§ Records for processing
-----

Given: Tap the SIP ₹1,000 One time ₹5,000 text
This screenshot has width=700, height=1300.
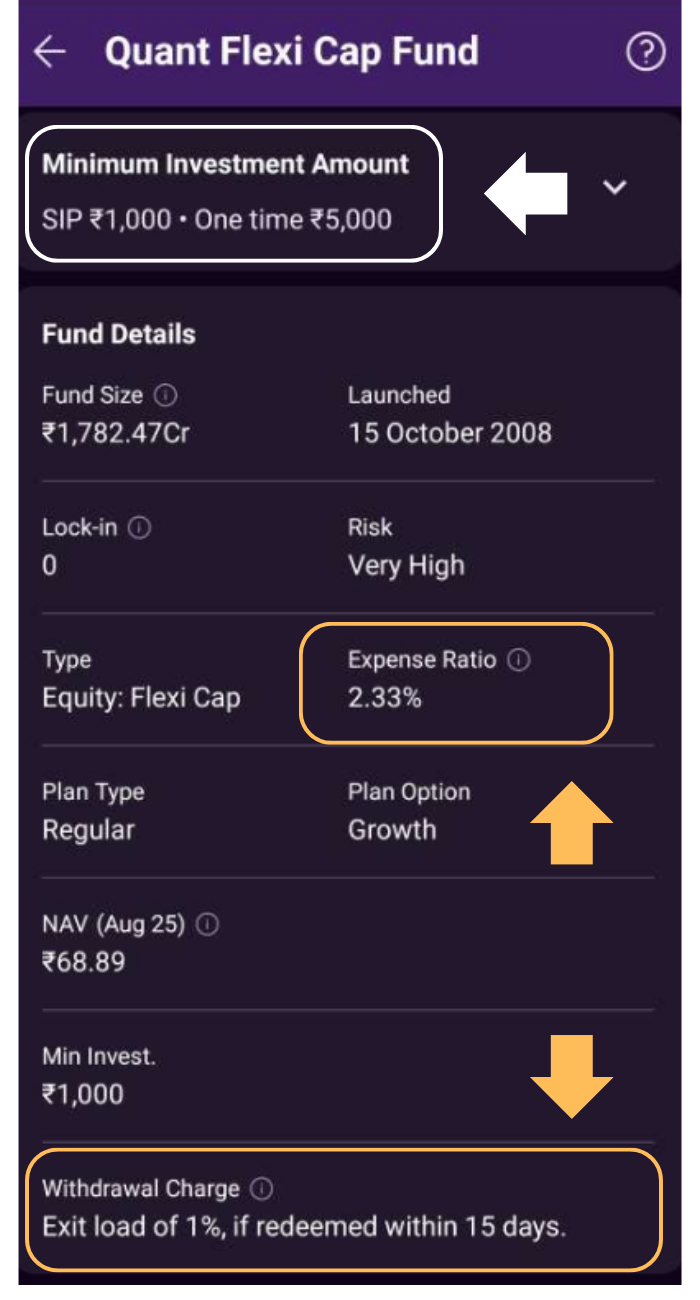Looking at the screenshot, I should click(x=217, y=219).
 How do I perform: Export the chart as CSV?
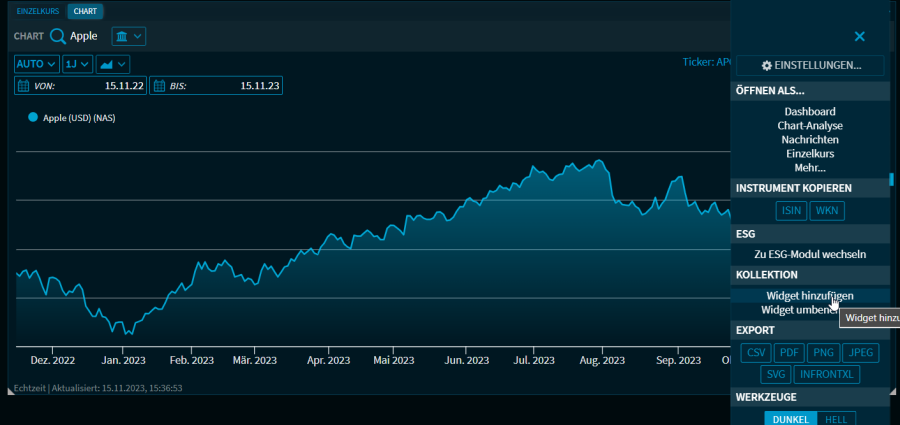click(756, 352)
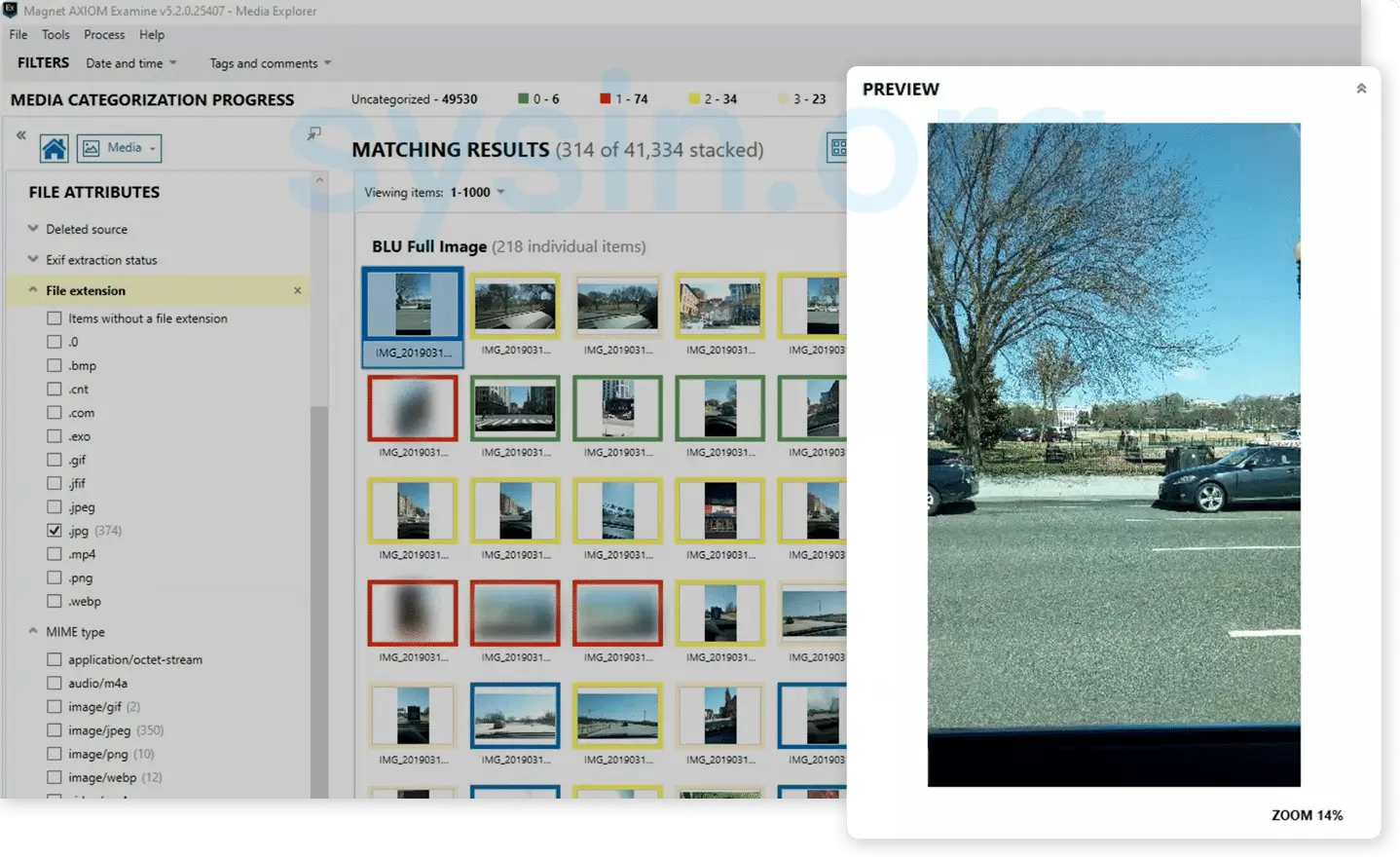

-----

§ Problem description
Every record must be copied exactly, with the pictures left out.

§ Solution to the exercise
Given: Tap the SIP ₹1,000 One time ₹5,000 text
This screenshot has width=700, height=1300.
Looking at the screenshot, I should click(x=217, y=219).
 How do I perform: Export the chart as CSV?
click(756, 352)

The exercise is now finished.